But she had yet to see the Alaska of giants and gods. What she had seen so far did not feel like frontier. It felt like Kentucky, only colder and far more expensive. Where was the Alaska of magic and clarity and pure air? This place was choked with the haze of some far-off forest fire, and it was not majestic, no. It was cluttered and tough. And where were the heroes? Find me someone bold, she asked the dark trees before her. Find me someone of substance, she asked the mountains beyond.
She had been born a blank. Her parents were blanks. All her relatives were blanks, though many were addicts, and she had a cousin who identified as an anarchist. But otherwise Josie’s people were blanks. They were from nowhere. To be American is to be blank, and a true American is truly blank. So Josie was a truly great American.

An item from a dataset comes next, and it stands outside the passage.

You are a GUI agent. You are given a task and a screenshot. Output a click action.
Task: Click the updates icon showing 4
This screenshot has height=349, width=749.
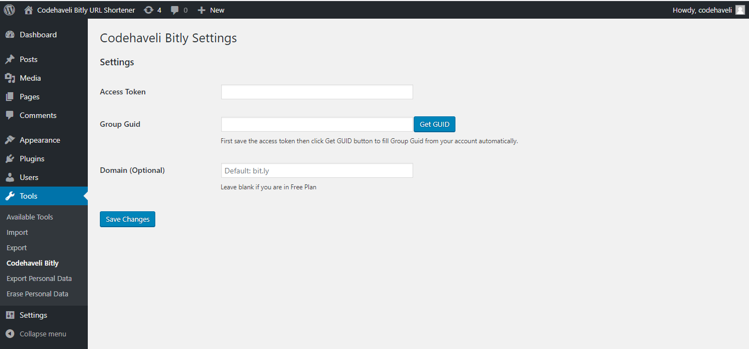149,10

Still, she’d heard occasional and vague references to Denmark. Once or twice she heard her parents mention some connection to Finland. Her parents knew nothing about these nationalities, these cultures. They cooked no national dishes, they taught Josie no customs, and they had no relatives who cooked national dishes or had customs. They had no clothes, no flags, no banners, no sayings, no ancestral lands or villages or folktales. When she was thirty-two, and had wanted to visit some village, somewhere, where her people had come from, none of her relatives had any idea at all where to go. One uncle thought he could be helpful. Everyone in our family speaks English, he said. Maybe you should go to England?
The next day was nothing, nothing at all, only the bright sun and the cold wind coming desperately over the obsidian water. They slept in and walked around. They discovered a train car set up by the shore which the kids wanted to explore but found was closed. They went into town, into Seward, a mix of actual fishermen and fish, and souvenir shops selling shirts bearing cartoons of moose. They meandered down the boardwalk, and for a time watched a happy little tugboat chugging to and fro across Resurrection Bay. Josie was drawn to it and wasn’t sure why.

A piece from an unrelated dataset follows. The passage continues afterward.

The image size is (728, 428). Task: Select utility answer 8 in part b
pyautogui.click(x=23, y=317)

Her son was speaking to otters.
The bay was full of otters, and Paul was worried the tug would run them over. But the animals moved themselves effortlessly out of the path of the tug and then reformed, six of them floating like furry detritus amid a mess of chartreuse seaweed. The otters were absurdly cute, stupidly cute, swimming on their backs, holding actual rocks on their bellies, using these rocks to break open shellfish and then enjoying their meals like mustachioed men. Such an animal could not be conceived by any self-respecting Creator. Only a God made in our image could go for that level of animal kitsch.
Now an older man sitting on a bench was looking at Josie’s children.
“You kids like magic?” the man asked. He seemed to be leering. These lonely old men, Josie thought, with their wet lips and small eyes, their necks barely holding up their heavy heads full of their many mistakes and the funerals of friends.
Josie nudged Paul. “Answer the nice man.”
“I guess,” Paul said to the mountains beyond the man.
Now the old man was delighted. His face came alive, he lost twenty years, forgot all the funerals. “Well, I happen to know there’s a magic show tonight on our ship.”
“You own a ship?” Josie asked.
“No, no. I’m just a passenger. I’m Charlie,” he said, and extended his hand, a pink and purple tangle of bones and veins. “Haven’t you seen the Princess docked here? It’s hard to miss.”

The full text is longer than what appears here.